Gleitklausel für MS-Fragen In einer MS-Frage (s.o.) waren die Lösungen A + D richtig sowie B + C falsch. Summe aller erreichten Punkte: 110, Teilnehmer: 147 Jeder Teilnehmer erreichte also im Duirchschnitt 0,74829 Punkte in dieser Frage (110/147). Diese Frage haben etwa 20% der Studierenden vollständig richtig beantwortet und deshalb 2 Punkte erhalten, etwa 35% der Studierenden haben 3 Antwortmöglichkeiten zutreffend bewertet und 1 Punkt erhalten. Wer aber z.b. sowohl A + D als auch B + C für richtig hielt, erzielte keinen Punkt. Gleitklausel laut Studienordnung: Eine MS-Frage wird als zu schwer eingestuft, wenn die im Mittel durch die Teilnehmer erreichte Punktzahl unter der Punktzahl liegt, die bei reinem Raten (Ratequote) zuzüglich 10% der Ratequote erwartet wird. Die Ratequote für MS-Fragen beträgt 18,75%, zuzüglich 10% davon (1,875%) = 20.625%. Dies entspricht 0,4125 von 2 erreichbaren Punkten. Fragen, bei denen die Studierenden im Durchschnitt weniger als 0,4125 Punkte erreichen, werden daher als zu schwer eingestuft. Die Bestehensgrenze wird dann um 1,2 Punkte (60% von 2 Punkten) je zu schwer eingestufter Frage gesenkt.

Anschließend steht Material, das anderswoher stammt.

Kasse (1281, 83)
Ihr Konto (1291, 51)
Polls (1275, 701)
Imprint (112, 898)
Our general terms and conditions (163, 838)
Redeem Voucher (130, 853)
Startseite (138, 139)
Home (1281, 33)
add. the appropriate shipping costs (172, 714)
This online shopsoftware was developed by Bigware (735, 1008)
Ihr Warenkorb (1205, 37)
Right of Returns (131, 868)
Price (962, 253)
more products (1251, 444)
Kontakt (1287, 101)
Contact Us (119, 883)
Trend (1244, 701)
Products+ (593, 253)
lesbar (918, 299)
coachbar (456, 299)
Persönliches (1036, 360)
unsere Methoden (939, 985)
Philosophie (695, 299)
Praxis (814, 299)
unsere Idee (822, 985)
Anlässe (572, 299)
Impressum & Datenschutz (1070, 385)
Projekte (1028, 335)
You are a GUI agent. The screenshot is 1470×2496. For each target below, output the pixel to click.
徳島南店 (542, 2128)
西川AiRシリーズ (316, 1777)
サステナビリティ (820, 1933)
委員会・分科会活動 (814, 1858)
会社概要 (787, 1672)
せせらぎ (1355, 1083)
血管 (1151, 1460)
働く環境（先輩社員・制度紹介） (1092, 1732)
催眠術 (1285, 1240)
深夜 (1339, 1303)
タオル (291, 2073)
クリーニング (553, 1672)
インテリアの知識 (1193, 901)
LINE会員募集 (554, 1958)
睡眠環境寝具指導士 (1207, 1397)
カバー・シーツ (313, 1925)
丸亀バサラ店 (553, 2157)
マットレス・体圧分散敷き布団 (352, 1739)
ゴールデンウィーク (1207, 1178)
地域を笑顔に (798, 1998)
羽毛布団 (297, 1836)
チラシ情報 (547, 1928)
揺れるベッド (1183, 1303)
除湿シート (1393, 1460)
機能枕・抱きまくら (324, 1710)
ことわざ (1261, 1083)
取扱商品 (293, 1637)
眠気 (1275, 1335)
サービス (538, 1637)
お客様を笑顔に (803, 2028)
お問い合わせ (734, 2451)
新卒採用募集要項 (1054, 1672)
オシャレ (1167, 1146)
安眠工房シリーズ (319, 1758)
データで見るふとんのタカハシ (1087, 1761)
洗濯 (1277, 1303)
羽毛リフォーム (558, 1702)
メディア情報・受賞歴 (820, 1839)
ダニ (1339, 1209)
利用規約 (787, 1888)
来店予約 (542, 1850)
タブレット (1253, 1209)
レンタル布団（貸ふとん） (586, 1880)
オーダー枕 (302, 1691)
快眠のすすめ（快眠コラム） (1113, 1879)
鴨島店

Vergleich MC- / MS-Fragen 1.) MS-Fragen haben eine den MC-Fragen etwa vergleichbare Ratewahrscheinlichkeit (MS: 18,75%; MC: 20%). 2.) MS-Fragen haben im Vergleich zu MC-Fragen eine höhere Trennschärfe. Dies bedeutet, dass man Kandidaten mit guter und schlechter Leistung besser mittels MS- als mittels MC-Fragen trennen kann. 3.) MS-Fragen ermöglichen im Vergleich zu MC-Fragen eher das Abfragen von komplexem Wissen, da man sich nicht nur für 1 richtige Antwort entscheiden muss, sondern bei jeder Teilantwort entscheiden muss, ob diese richtig oder falsch ist. 4.) Die Schwere einer Klausur wird nicht durch den Fragentyp, sondern vor allem durch den Frageninhalt bestimmt. D.h., es gibt schwere MC-Fragen und leichte MS-Fragen und umgekehrt.